I am not Easter today but twenty-two. If you did not laugh at that please exit immediately. Thank you.
Aside from you not noticing how my introduction rhymed, you also did not laugh but are still here.
Never have I ever actually witnessed and appreciated my life this much until this year. I hate to admit this but when Kobe Bryant died and people mourned for days and even up to now, I was having the best days and nights with my friends in the city. While the Philippine government continued and continues to show its incompetency, I was, and still am, thanking the heavens each day that I still get to live because I have been doing so well and so I want life to continue. And now that a virus is out there ready to infect anyone, I am privileged enough to be privileged enough, which must be unfair to some people. It must be unfair for a lot of people — this life. For the farmers to be working hard and nonstop so we get to eat when they themselves cannot. For the students and individuals, including myself, who try to turn up the volume of the voices of the unheard only to be silenced by someone who does not even dare to listen. For the people who have lesser than the people who have less to be put there, not by choice, but by injustice. For the ones who have lost someone because death is inevitable and money is essential. Today, I remember all of these as I celebrate what supposedly is a joyous yearly event.
Still joyous but more existential.
I am now twenty-two and the year is 2020. I say that as if I have just waited my whole life to get here.
So, what have I done yet? This is the question that haunts me every time I remember the chances that I have been given and have wasted. Flashbacks from the times I could have done better at this or that, or where I could have just finished this thing before doing that thing. I will always regret some things in my past at some points in my life. But I will also keep on reminding myself that I am where I am now because of that past. But to answer the question, I did nothing new and significant today. I washed the dishes and went for a very short walk.
Where am I right now? Mentally, I am still sane. Financially, zero. Physically, I am bloated and PMSing. Basically, alright.
My next destination? To betterment and continuous growth, hopefully. I heard they are beautiful places to be in with endless rocky roads!
My future plans? Definitely to keep on swimming.
And of course the classic question to test whether or not one has lived or is living a fulfilling life:
Am I happy? The whole world today says that I am and I would like to believe that.
Happy Easter Sunday and birthday to me, I guess.

* * * * *

** Work required **
Answer these questions about the birthday reflection:
1. What age does the writer say they are turning?
2. What two things did the writer do that day?
3. What does the writer give as their future plans?

Collected data entries
* * * * *

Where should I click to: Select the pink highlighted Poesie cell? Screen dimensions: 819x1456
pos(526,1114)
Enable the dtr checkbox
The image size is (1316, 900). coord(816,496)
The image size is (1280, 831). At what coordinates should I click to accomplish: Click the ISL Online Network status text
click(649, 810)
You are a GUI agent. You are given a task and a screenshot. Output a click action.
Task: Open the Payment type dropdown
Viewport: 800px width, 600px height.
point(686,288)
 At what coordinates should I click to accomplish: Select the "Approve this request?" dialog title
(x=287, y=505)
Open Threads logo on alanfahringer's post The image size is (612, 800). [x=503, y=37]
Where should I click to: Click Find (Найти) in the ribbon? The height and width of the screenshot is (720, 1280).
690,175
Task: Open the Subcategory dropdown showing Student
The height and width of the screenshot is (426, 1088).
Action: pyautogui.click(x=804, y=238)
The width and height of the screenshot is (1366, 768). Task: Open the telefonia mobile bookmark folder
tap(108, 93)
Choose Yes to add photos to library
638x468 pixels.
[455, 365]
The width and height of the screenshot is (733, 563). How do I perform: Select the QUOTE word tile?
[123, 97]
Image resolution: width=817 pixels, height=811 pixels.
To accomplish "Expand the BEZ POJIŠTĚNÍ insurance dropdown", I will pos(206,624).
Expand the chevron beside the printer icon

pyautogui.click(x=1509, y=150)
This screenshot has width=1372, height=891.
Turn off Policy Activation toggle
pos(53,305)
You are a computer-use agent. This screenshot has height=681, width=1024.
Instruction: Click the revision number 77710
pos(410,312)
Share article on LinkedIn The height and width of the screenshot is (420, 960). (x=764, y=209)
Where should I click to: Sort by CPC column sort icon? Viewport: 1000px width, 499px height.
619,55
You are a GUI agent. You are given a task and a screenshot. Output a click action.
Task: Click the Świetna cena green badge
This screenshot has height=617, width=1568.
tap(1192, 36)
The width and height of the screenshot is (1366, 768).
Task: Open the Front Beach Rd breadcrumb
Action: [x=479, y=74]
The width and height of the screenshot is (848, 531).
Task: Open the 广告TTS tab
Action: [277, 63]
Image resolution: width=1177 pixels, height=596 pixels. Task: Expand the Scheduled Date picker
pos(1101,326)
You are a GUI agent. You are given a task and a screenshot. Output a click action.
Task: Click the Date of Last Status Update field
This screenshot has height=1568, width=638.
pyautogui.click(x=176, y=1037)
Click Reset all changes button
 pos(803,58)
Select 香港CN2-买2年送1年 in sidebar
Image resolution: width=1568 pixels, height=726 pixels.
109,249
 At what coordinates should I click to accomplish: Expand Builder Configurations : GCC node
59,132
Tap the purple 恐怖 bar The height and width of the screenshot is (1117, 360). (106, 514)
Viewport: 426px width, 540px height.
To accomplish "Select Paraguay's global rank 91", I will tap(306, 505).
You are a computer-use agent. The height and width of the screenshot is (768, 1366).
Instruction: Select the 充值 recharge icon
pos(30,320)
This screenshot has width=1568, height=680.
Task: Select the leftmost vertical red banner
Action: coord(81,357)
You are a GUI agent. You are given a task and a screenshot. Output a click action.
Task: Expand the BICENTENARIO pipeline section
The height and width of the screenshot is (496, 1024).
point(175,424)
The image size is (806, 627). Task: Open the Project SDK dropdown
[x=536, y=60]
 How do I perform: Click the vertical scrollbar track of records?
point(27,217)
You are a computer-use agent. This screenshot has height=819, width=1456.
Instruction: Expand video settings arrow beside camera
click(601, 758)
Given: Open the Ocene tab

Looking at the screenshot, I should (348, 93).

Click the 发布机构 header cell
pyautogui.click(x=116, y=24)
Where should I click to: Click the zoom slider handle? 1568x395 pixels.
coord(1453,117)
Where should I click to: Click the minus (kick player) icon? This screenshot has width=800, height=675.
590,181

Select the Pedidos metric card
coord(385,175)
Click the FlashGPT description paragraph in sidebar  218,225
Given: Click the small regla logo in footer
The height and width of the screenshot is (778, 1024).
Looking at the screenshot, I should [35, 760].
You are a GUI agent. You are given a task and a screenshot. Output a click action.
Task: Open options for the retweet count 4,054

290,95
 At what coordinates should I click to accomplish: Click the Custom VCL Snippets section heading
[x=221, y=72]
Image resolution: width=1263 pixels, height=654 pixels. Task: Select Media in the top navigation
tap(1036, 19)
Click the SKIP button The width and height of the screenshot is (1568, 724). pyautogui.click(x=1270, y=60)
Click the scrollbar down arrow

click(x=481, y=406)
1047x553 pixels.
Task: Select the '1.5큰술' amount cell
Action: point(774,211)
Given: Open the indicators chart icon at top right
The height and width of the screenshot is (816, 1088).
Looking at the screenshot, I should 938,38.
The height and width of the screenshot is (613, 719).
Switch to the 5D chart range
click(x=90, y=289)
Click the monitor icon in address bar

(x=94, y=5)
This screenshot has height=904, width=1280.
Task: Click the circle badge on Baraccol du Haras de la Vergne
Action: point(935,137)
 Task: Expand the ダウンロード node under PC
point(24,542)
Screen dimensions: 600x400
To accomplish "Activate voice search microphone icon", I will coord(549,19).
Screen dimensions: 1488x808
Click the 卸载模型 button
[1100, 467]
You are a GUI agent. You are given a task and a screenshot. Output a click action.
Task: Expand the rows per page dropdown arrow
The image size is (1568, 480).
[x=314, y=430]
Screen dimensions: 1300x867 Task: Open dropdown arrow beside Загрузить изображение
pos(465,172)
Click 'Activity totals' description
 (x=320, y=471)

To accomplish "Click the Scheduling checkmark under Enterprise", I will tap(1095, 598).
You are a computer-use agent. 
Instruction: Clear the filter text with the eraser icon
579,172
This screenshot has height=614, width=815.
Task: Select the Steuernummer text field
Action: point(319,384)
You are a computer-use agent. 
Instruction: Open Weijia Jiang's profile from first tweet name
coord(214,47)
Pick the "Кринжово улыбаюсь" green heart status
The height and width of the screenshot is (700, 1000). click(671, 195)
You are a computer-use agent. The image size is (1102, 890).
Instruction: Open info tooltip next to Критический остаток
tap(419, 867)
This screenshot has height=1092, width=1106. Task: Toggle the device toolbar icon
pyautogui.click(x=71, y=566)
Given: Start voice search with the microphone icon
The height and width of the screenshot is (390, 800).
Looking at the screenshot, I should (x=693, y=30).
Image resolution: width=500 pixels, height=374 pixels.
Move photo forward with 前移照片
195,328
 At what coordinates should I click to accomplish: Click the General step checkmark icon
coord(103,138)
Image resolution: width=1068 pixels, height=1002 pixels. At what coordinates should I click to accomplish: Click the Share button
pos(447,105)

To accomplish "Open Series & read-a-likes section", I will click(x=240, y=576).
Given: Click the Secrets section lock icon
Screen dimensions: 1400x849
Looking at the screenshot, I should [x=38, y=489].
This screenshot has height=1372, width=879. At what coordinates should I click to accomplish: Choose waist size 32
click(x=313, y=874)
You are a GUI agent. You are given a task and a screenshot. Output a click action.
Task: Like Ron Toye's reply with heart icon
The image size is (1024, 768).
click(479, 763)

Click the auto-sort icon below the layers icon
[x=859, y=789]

* * * * *

** Expected answer **
1. Twenty-two.
2. Washed the dishes and went for a very short walk.
3. To keep on swimming.